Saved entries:
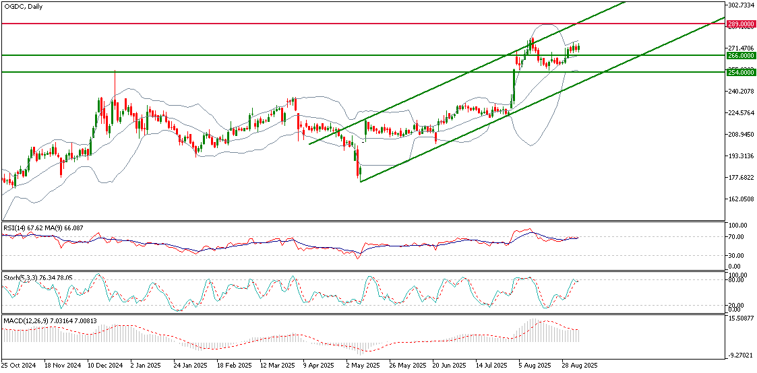Click the 302.7334 price axis value
Image resolution: width=757 pixels, height=373 pixels.
[x=741, y=5]
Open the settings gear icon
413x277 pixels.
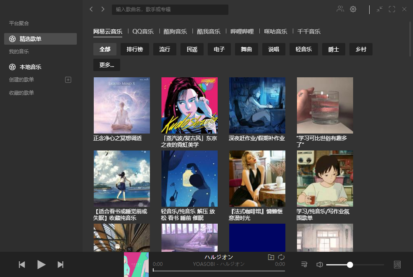click(x=353, y=9)
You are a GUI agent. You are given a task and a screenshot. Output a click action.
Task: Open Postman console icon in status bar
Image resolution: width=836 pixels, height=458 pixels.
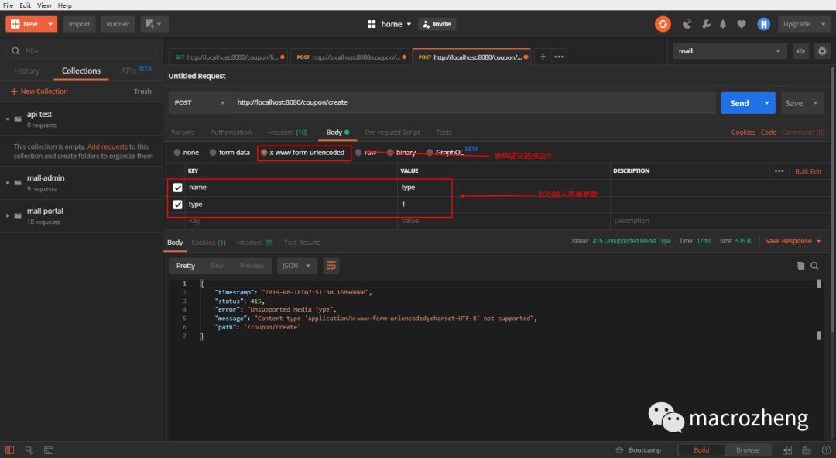point(49,450)
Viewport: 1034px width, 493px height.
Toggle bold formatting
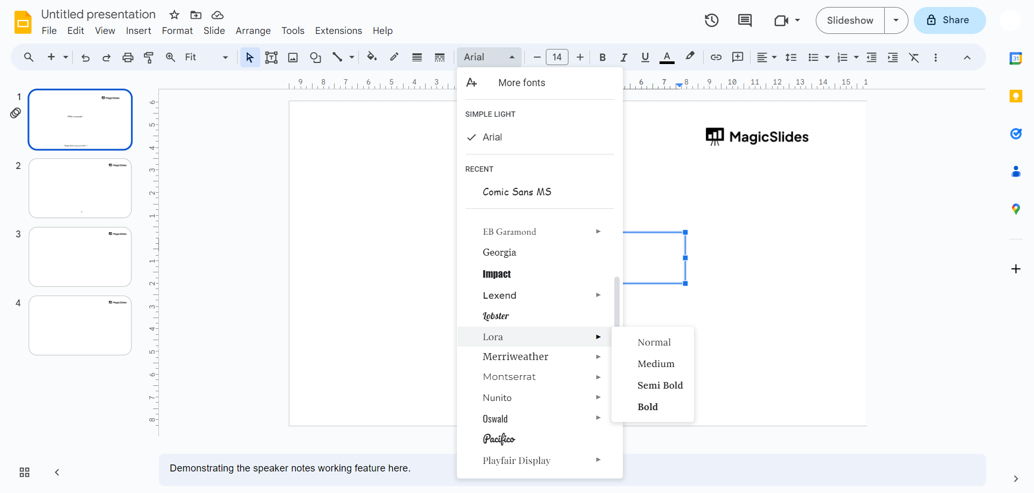(602, 57)
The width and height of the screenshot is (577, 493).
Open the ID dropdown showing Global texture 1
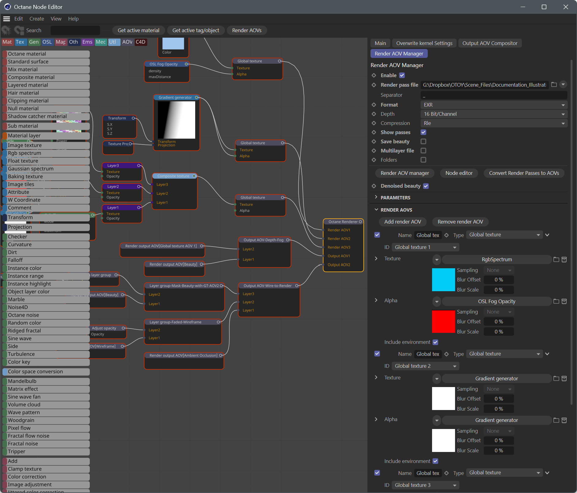[425, 247]
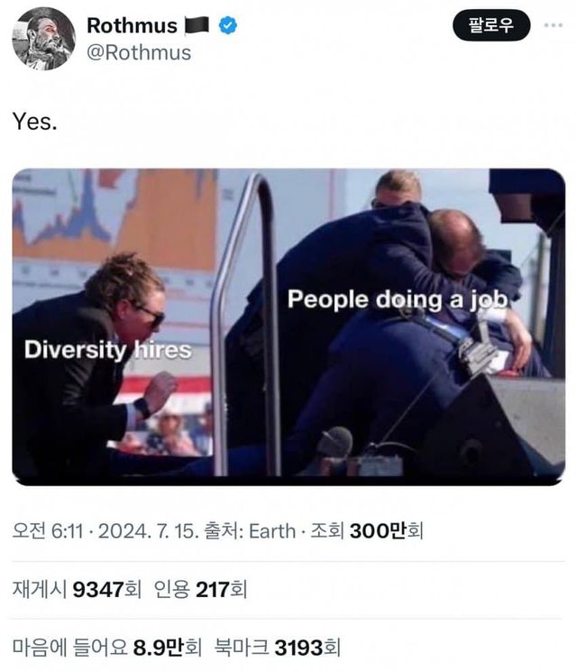The width and height of the screenshot is (577, 672).
Task: Click the 출처: Earth source label
Action: [x=250, y=531]

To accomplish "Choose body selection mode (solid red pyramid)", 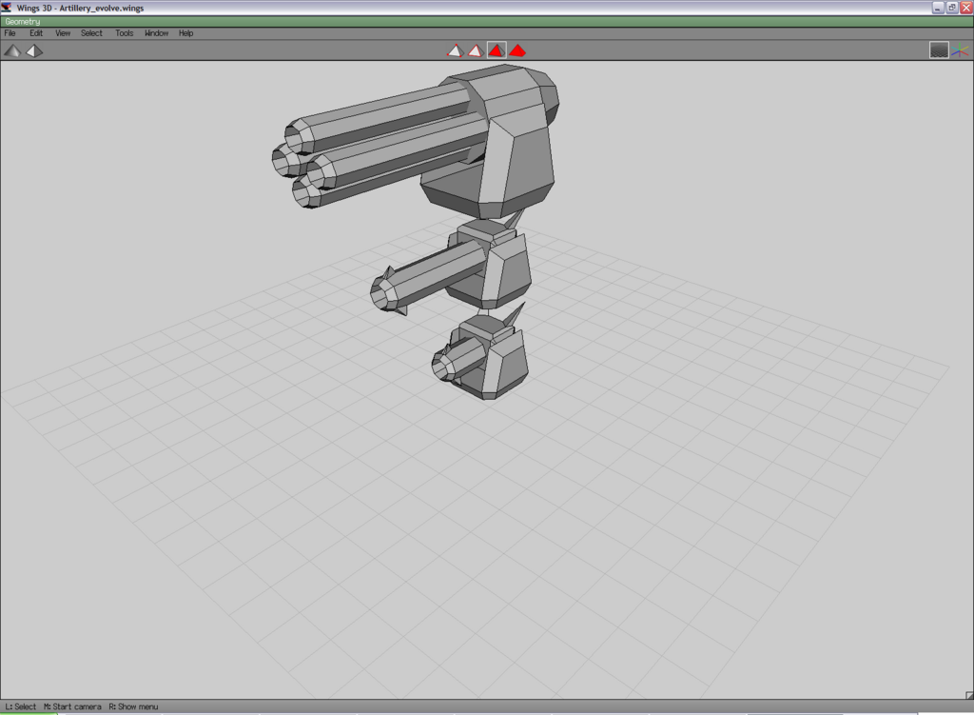I will pos(517,50).
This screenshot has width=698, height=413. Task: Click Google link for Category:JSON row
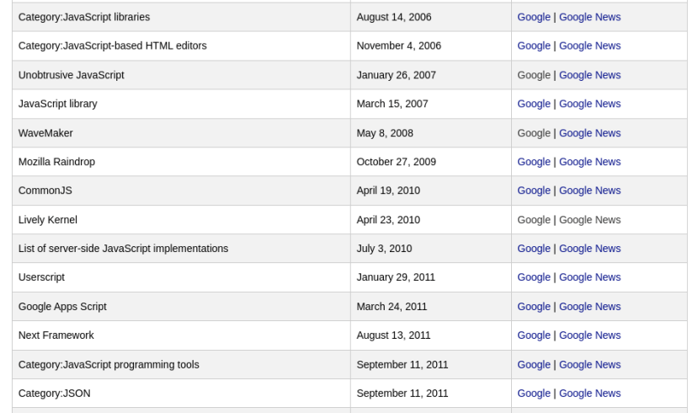(534, 394)
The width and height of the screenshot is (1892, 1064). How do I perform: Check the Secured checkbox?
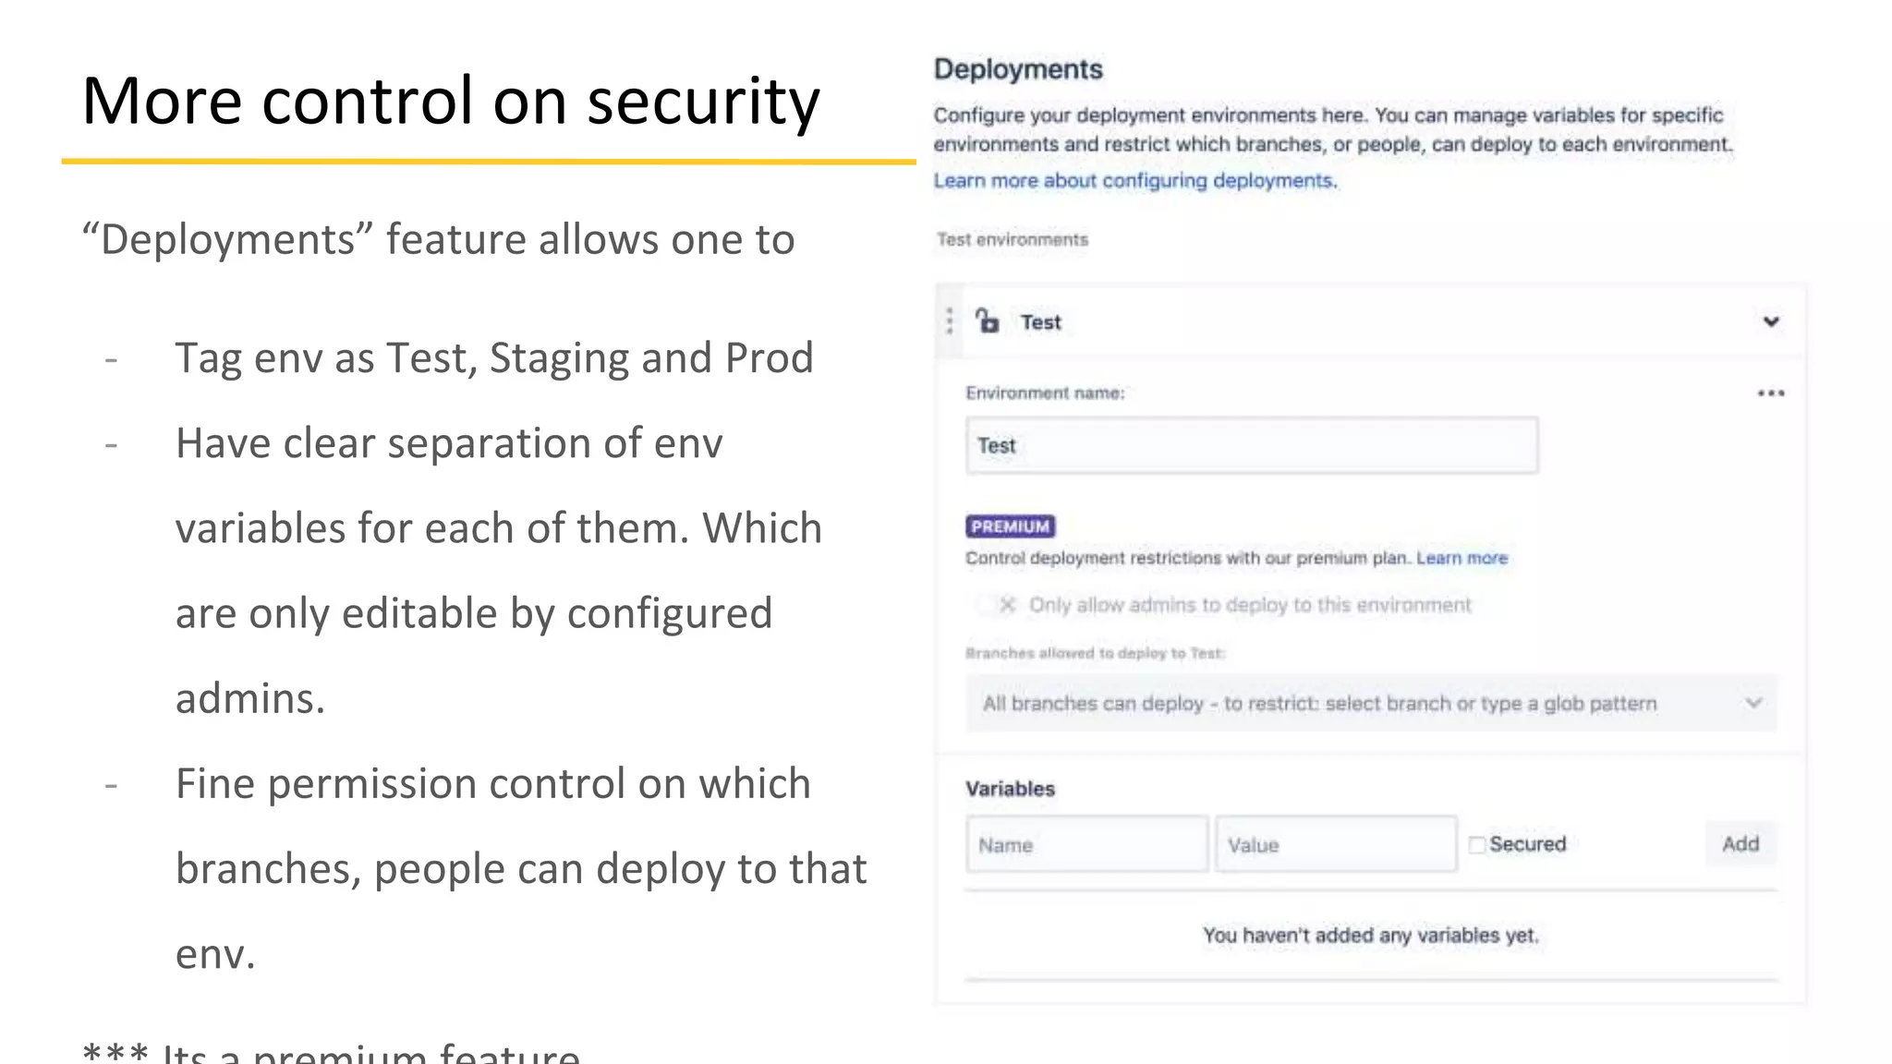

> [TASK REQUIREMENTS] Across the data above, count the lines that include the word "icon", and respond with the number alone.

> [OUTPUT OF THE TASK] 2